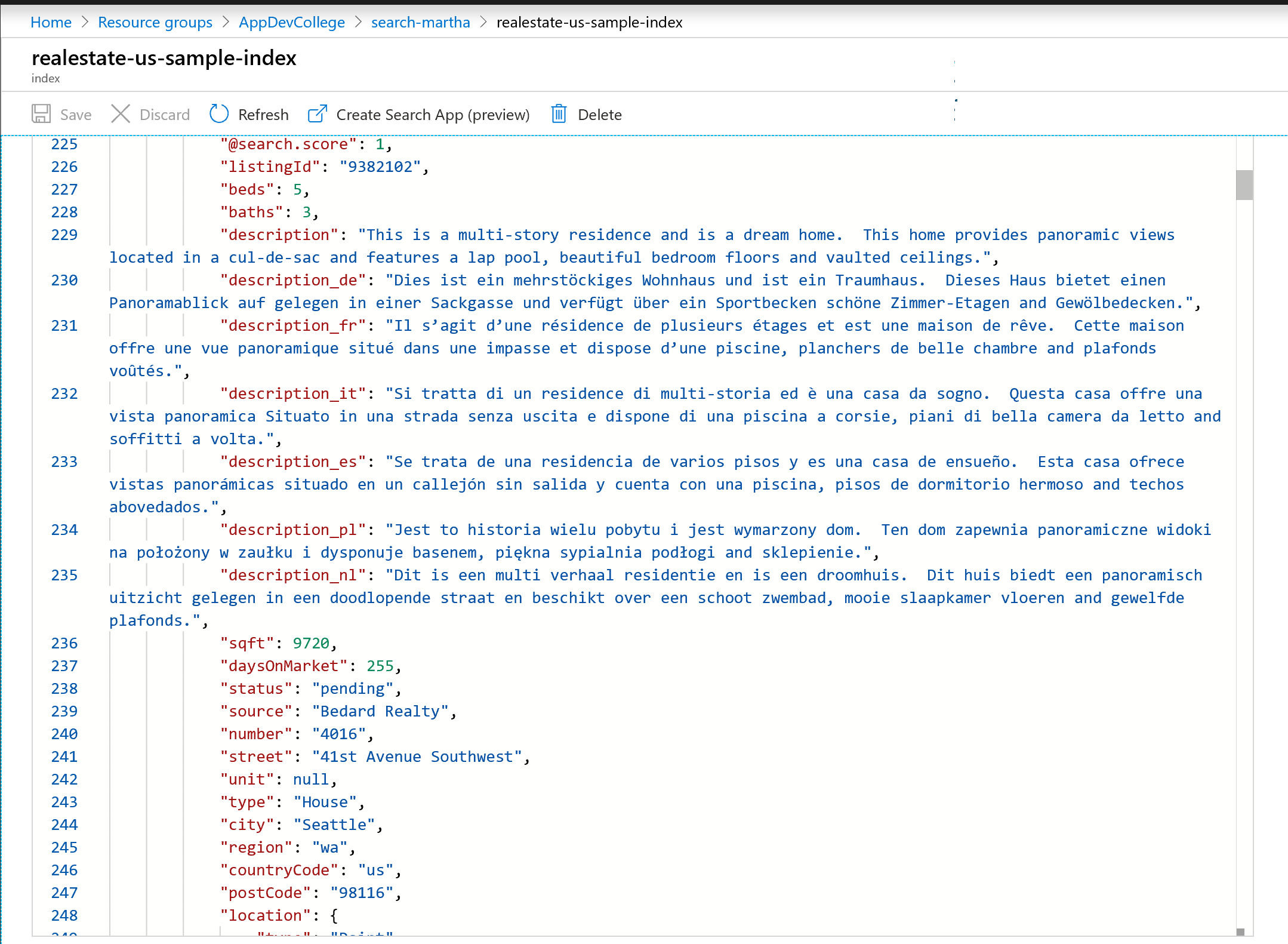1288x944 pixels.
Task: Click the Refresh circular arrow icon
Action: pos(219,114)
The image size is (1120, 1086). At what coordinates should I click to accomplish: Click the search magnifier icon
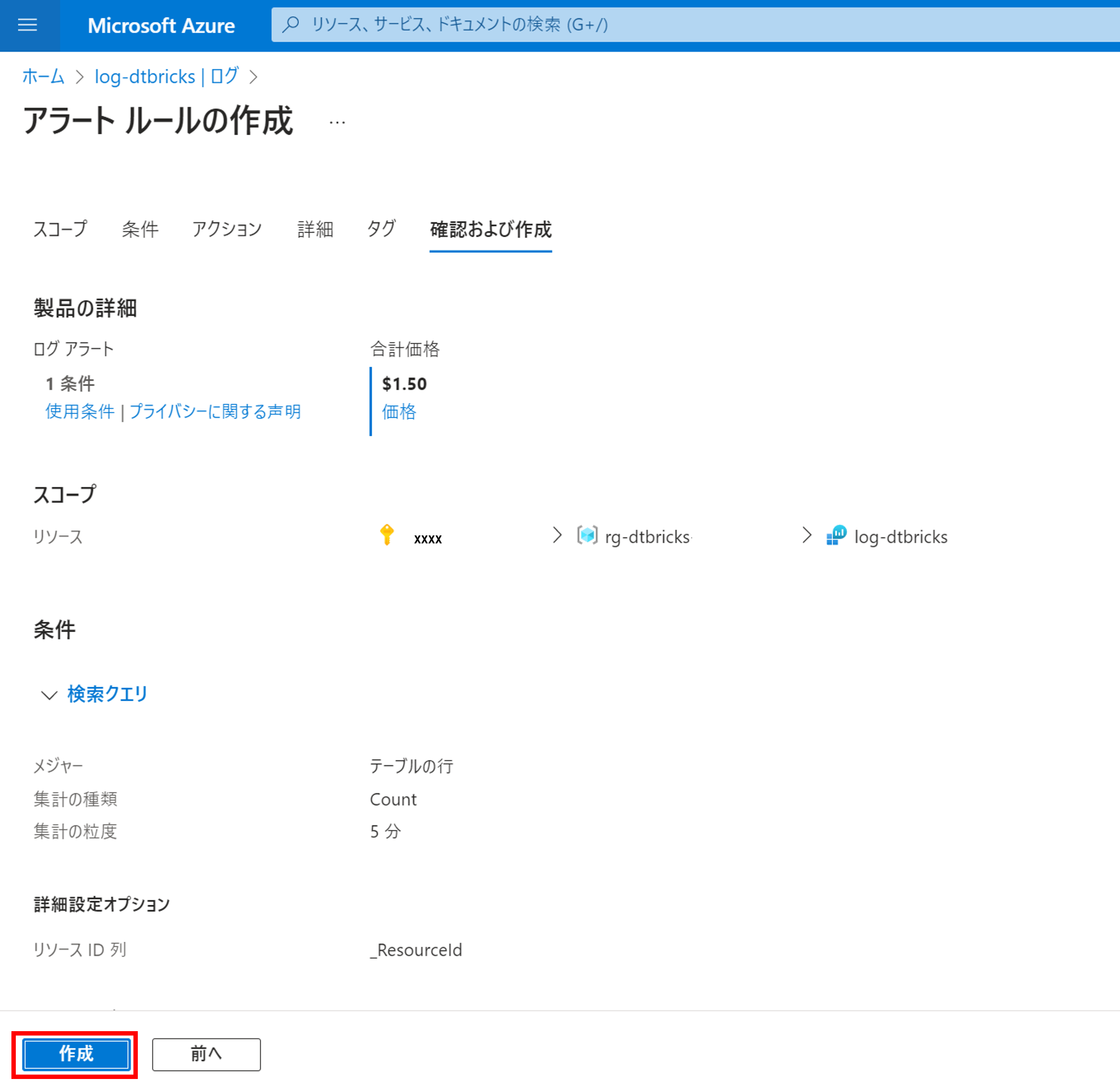291,25
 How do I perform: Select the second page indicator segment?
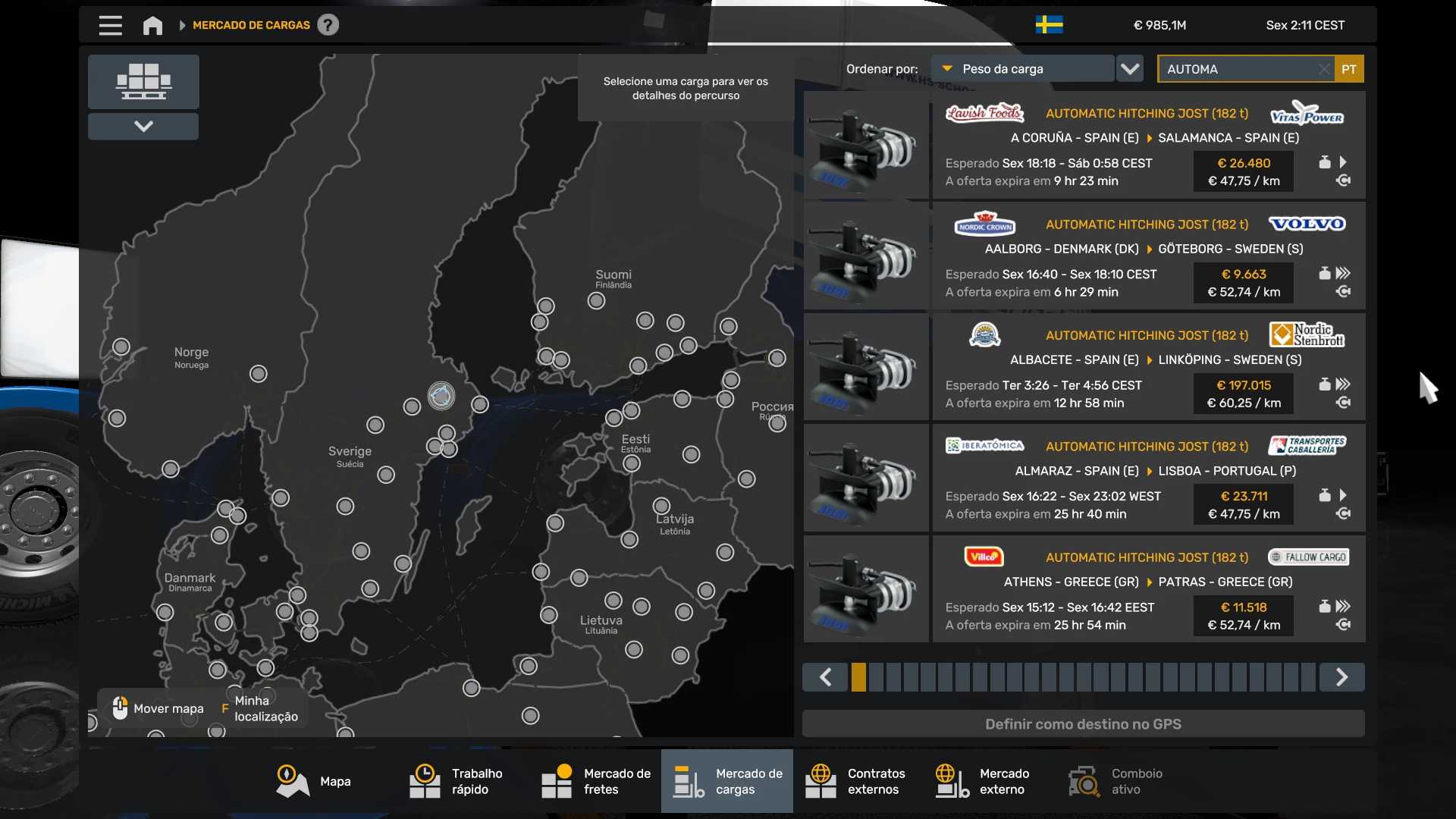click(x=876, y=677)
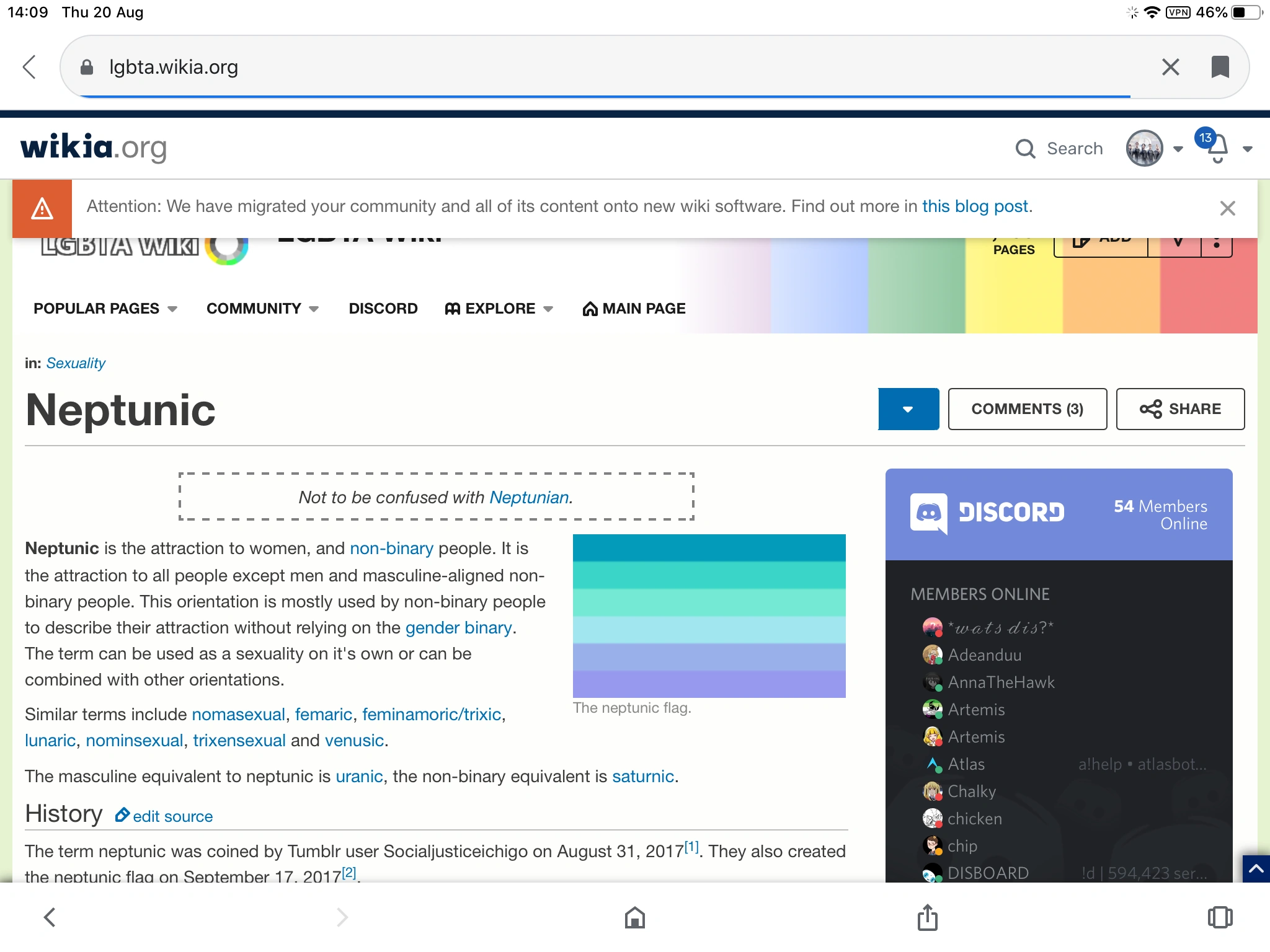Image resolution: width=1270 pixels, height=952 pixels.
Task: Click the scroll-to-top arrow button
Action: 1256,869
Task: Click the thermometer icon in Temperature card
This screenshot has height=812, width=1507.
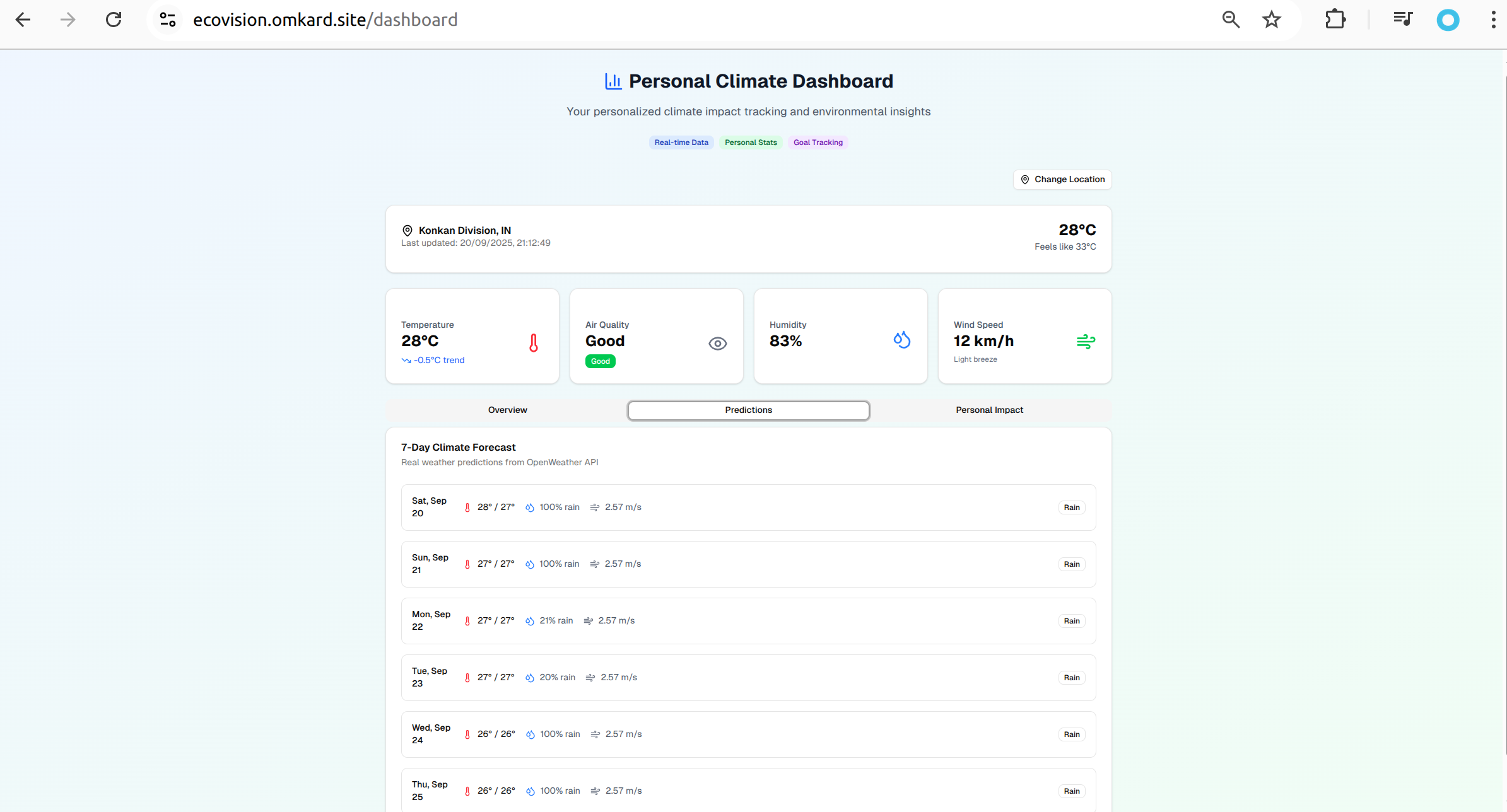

◆ Exercise prompt
In the answer, the lines from the one containing "The image size" to the end of the records above must be written out exactly, both ends included; the pictures must not appear.

◆ Exercise response
The image size is (1120, 1086). At what coordinates should I click to accomplish: Click the search magnifier icon
291,25
 How do I perform: Select the second page indicator segment?
click(x=876, y=677)
Image resolution: width=1270 pixels, height=952 pixels.
Task: Click the scroll-to-top arrow button
Action: 1256,869
Task: Click the thermometer icon in Temperature card
This screenshot has height=812, width=1507.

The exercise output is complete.